Normalerweise überprüfen Fachmagazine die wissenschaftlichen Einreichungen vor Veröffentlichungen. Raubverleger tun genau dies nicht - für sie zählt nur das Geld.
Wissenschaftliche Erkenntnisse werden in der Regel in Fachzeitschriften veröffentlicht und so einer (Fach-)Öffentlichkeit zugänglich gemacht. Vorher findet meist ein Peer Review statt, also eine Überprüfung der Thesen und Ergebnisse durch andere auf dem Gebiet versierte Wissenschaftler. So ist gewährleistet, dass wissenschaftliche Beiträge und die wissenschaftliche Arbeit an sich Mindeststandards erfüllen und als plausibel gelten.
In den vergangenen Jahren - und jetzt vermehrt auch in Deutschland - haben sich sogenannte Raubverleger etabliert, denen die bisher geltenden Standards egal sind und die gegen Geld einfach alles veröffentlichen, was Wissenschaftler einreichen. Die Raubverleger erstellen dabei Schrott-Magazine, die den Eindruck erwecken, es handele sich um seriöse Medien.
Das Problem: Sie prüfen nichts, veröffentlichen alles und erzeugen selbst bei Fachleuten den Eindruck, es handele sich um eine seriöse wissenschaftliche Publikation. Dadurch könne das Vertrauen in die Wissenschaft beschädigt werden, sagt Joachim Funke, Professor am psychologischen Institut der Universität Heidelberg.
"Wenn ich Wahr und Falsch nicht mehr unterscheiden kann, dann wird das Vertrauen in die Wissenschaft hochgradig gefährdet".

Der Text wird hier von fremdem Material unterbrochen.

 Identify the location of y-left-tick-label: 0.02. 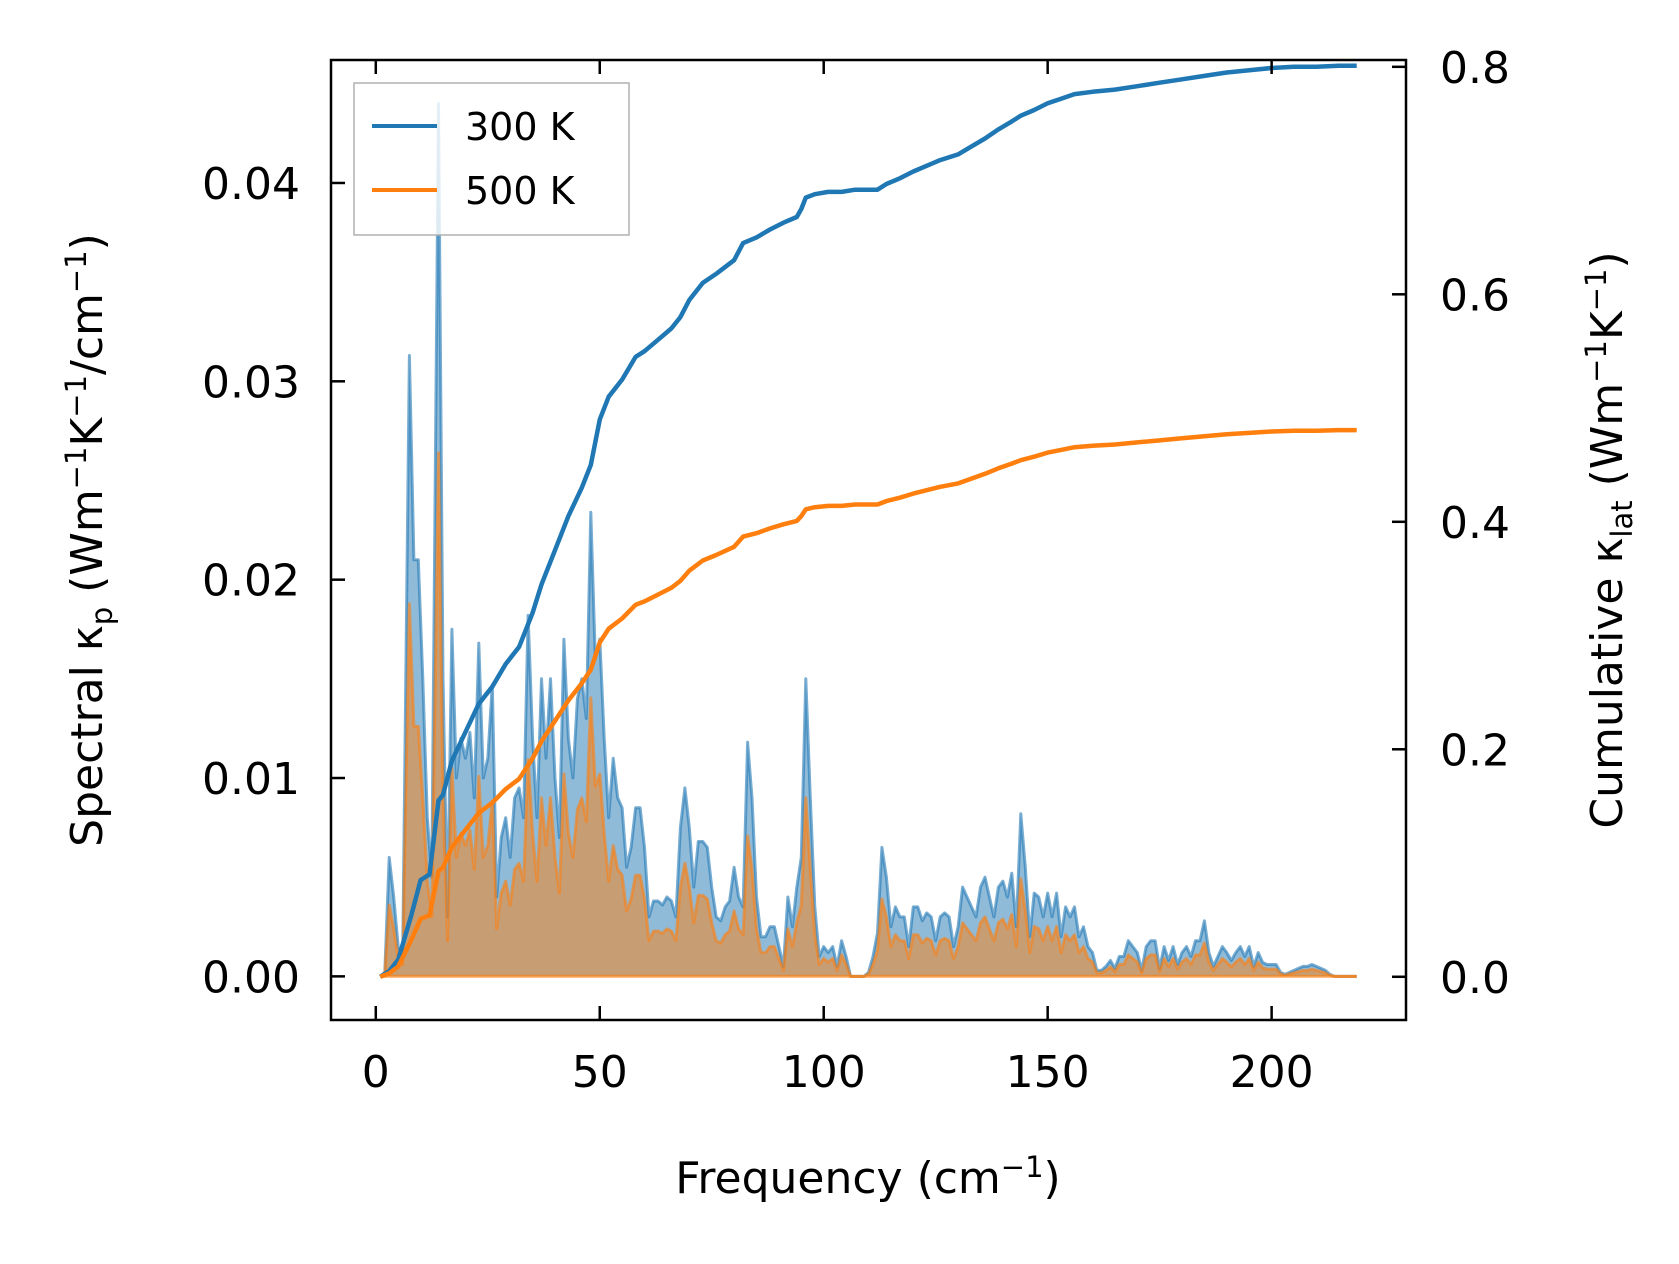
(251, 582).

In einem Fall hat ein Wissenschaftler ein Paper eingereicht in der Annahme, es würde ein Peer Review stattfinden. Nach nur 20 Sekunden bekam er vom Raubverleger die Nachricht, das Paper sei angenommen. "Da ist es offensichtlich, dass eine solche Prüfung nicht stattgefunden haben kann", sagt Martin Köhler vom Forschungszentrum Desy in Hamburg.

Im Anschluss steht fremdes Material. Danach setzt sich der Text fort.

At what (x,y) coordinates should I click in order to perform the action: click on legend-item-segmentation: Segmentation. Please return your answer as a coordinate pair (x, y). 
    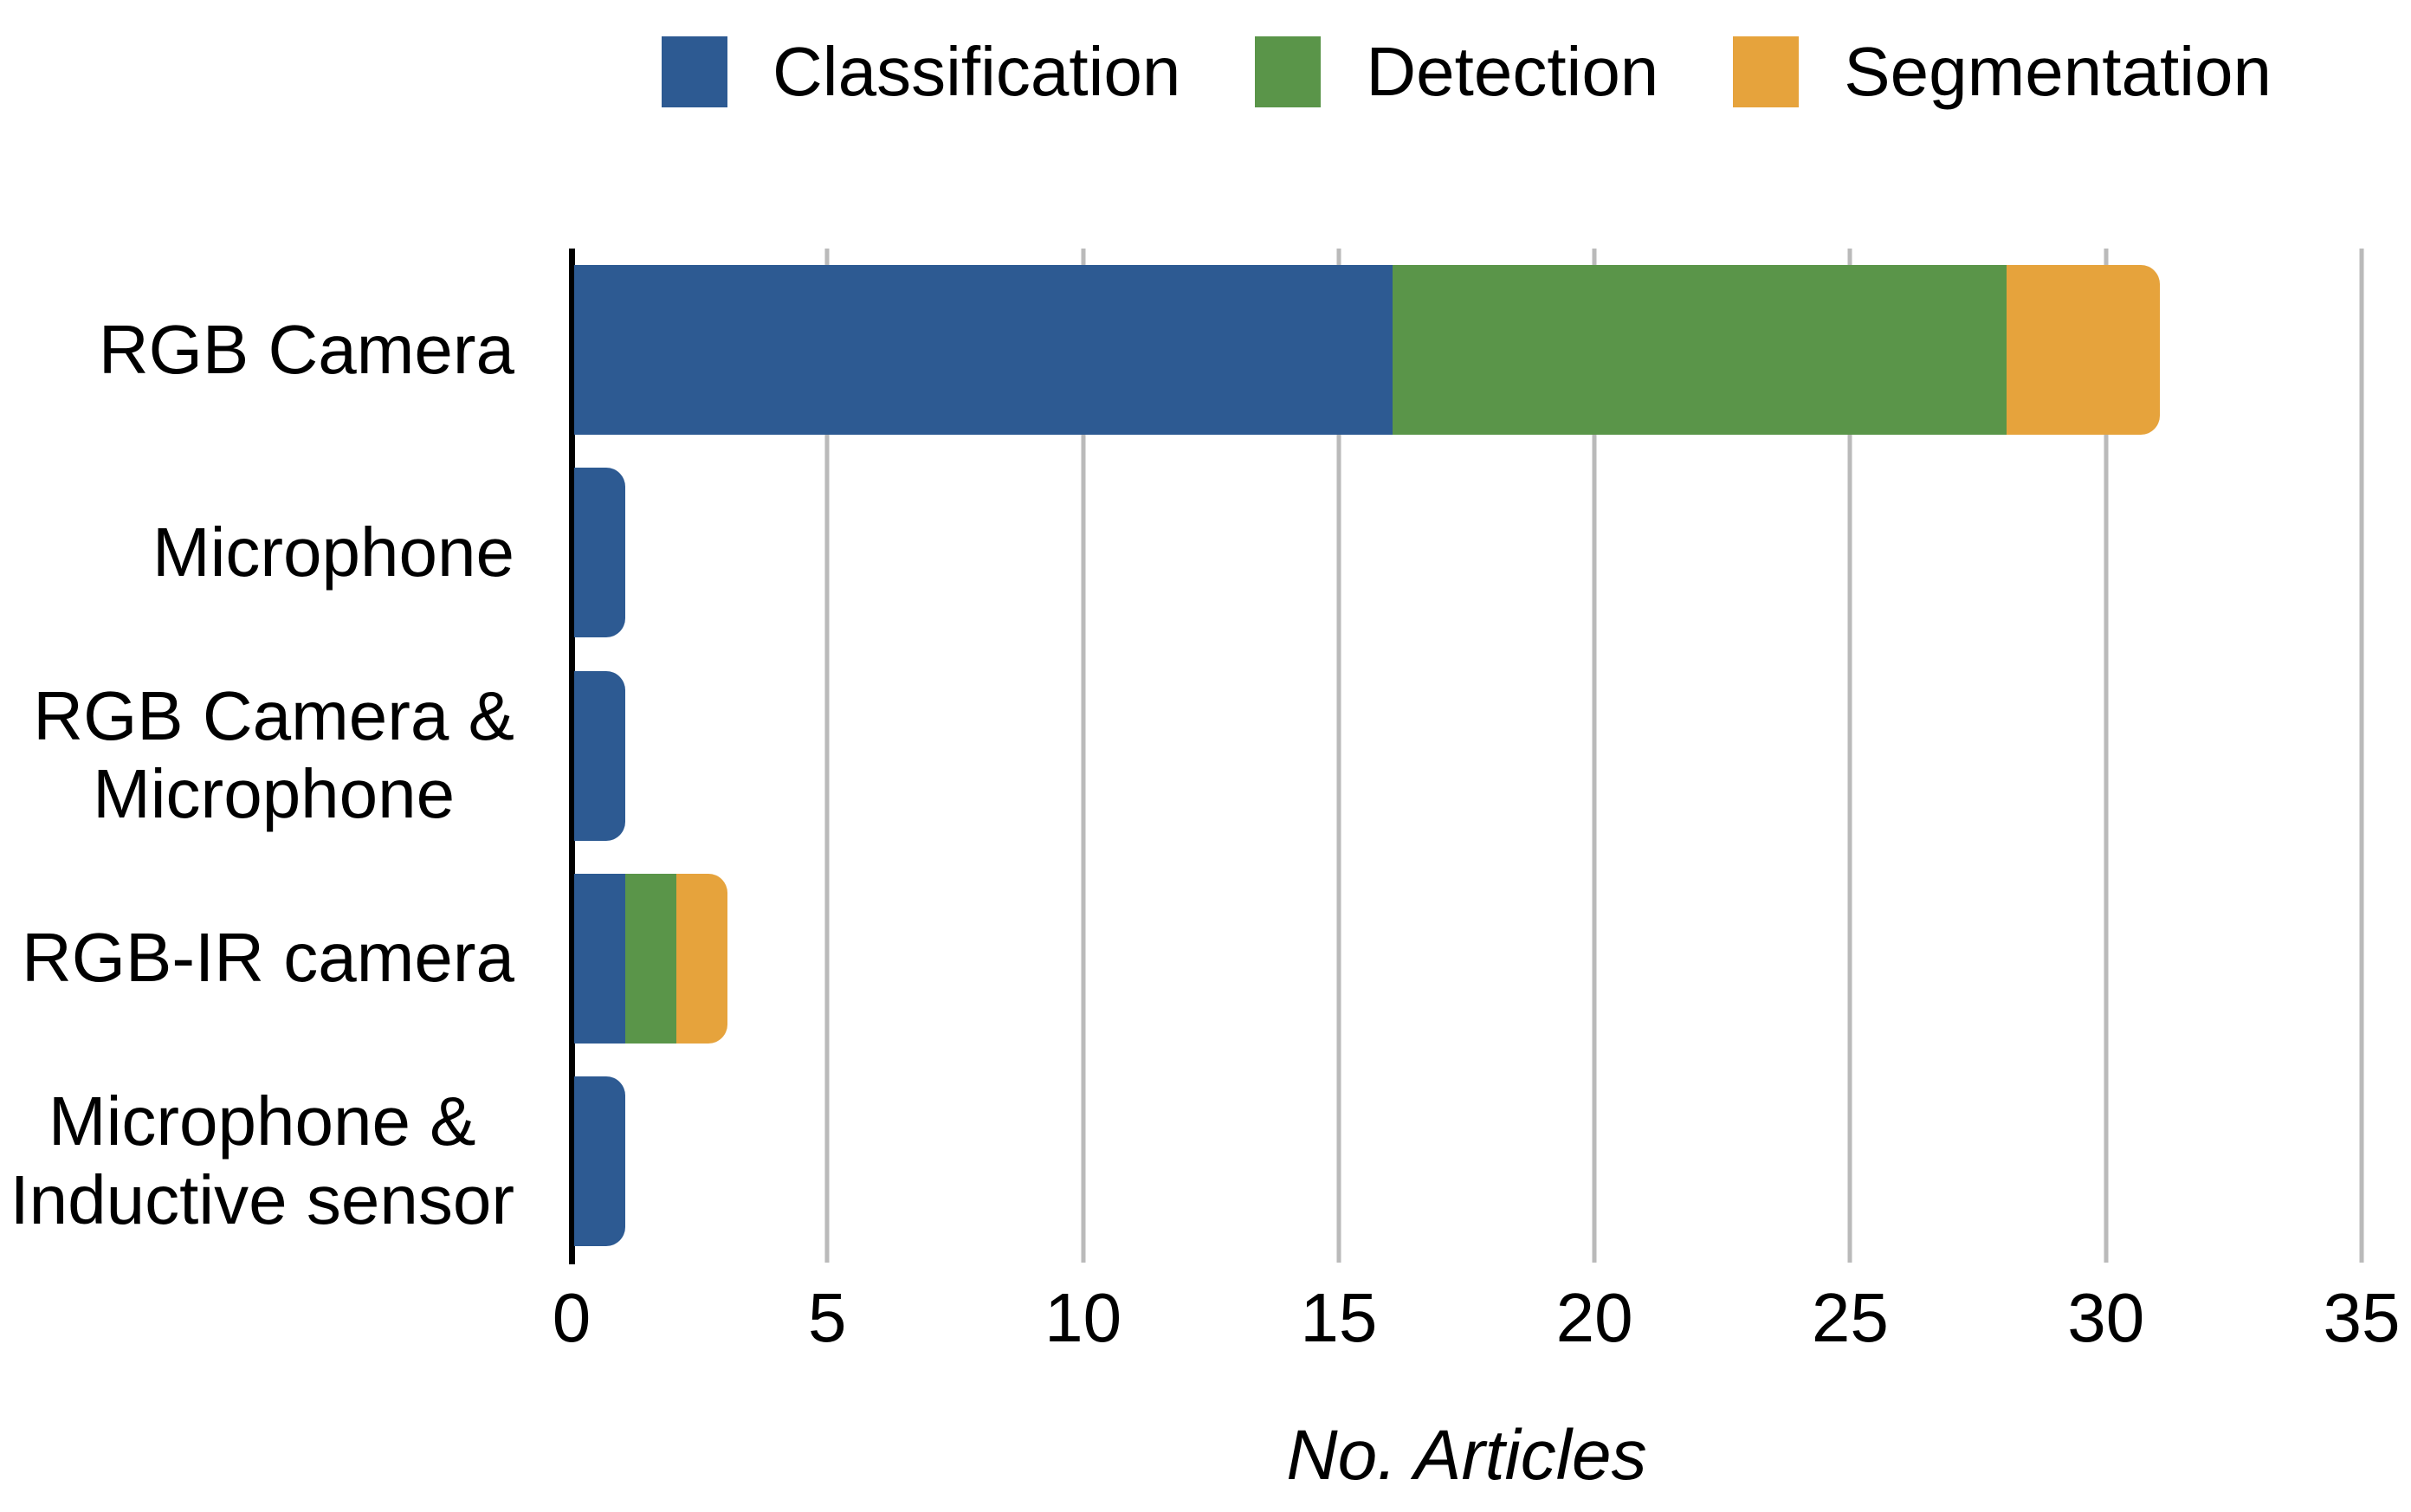
    Looking at the image, I should click on (2002, 72).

Laut Recherchen von NDR, WDR und Süddeutscher Zeitung sind inzwischen 5000 Wissenschaftler in Deutschland, 400.000 weltweit betroffen. Auch Mitarbeiter von Unternehmen haben schon bei Fake-Journalen veröffentlicht.

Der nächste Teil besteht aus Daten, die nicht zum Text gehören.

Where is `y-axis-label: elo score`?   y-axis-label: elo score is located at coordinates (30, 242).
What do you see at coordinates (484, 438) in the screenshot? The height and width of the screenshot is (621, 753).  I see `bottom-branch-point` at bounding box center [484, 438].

Der Nutzen für die Wissenschaftler: Sie können Veröffentlichungen nachweisen - und die brauchen sie für ihre Karriere. Allerdings würden die meisten wohl eher aus Naivität handeln, sagt Wissenschaftsjournalist Frank Grotelüschen, und weniger im Bewusstsein, zu täuschen.
"Viele fallen einfach drauf rein. Wenige machen das ganz bewusst, um die eigenen Veröffentlichungszahlen hochzuschrauben."
Die Raubverleger fälschen nicht nur Fachmagazine, sondern organisieren auch Scheinkonferenzen. Auch hier ist ihr einziges Ziel: Geld. Sie erstellen Webseiten, die Konferenzen bewerben, die niemals stattfinden werden. Wer nicht kritisch genug ist, meldet sich dort an und überweist die Konferenzgebühr. Wer noch mehr überweist, kann sich per Mausklick auch als Hauptredner anmelden.
Vor Raubverlegern schützen, seriöse Journale finden
Wissenschaftler, die nicht ganz sicher sind, ob es sich bei einem Journal um ein seriöses handelt, können zum Beispiel bei der Uni-Bibliothek um Hilfe bitten. Hilfreich ist auch die Checkliste "Think Check Submit". Das Wichtigste: Das Thema auf dem Schirm haben und kritisch sein bei der Auswahl von Journalen und Konferenzen.